## Items from a dataset:

# # # # # # #

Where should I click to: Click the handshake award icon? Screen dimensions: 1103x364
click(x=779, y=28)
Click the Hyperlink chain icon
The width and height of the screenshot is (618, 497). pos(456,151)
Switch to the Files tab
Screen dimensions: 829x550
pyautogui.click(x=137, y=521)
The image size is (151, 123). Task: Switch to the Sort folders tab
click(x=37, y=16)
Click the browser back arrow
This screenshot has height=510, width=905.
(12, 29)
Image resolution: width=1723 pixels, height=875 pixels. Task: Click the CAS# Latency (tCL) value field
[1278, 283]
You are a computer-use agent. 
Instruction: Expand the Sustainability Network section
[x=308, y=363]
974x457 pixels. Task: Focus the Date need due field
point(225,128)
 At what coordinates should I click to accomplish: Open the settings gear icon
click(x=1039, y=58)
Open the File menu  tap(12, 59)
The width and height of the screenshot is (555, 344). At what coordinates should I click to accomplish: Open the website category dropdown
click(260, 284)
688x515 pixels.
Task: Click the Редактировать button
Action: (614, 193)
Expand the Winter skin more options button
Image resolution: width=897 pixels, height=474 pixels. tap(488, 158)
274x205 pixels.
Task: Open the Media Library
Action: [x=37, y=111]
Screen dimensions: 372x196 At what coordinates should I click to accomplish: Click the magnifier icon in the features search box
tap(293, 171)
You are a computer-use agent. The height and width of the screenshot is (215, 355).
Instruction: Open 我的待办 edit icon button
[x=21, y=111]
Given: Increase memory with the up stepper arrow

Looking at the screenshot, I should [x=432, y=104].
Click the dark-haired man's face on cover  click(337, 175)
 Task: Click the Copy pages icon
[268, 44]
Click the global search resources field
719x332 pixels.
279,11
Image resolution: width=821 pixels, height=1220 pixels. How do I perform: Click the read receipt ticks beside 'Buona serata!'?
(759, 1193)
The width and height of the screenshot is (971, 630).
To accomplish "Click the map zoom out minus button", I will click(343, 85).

# # # # # # #

The expected answer is one number: how many lines above contain "computer".

## Exercise solution:
2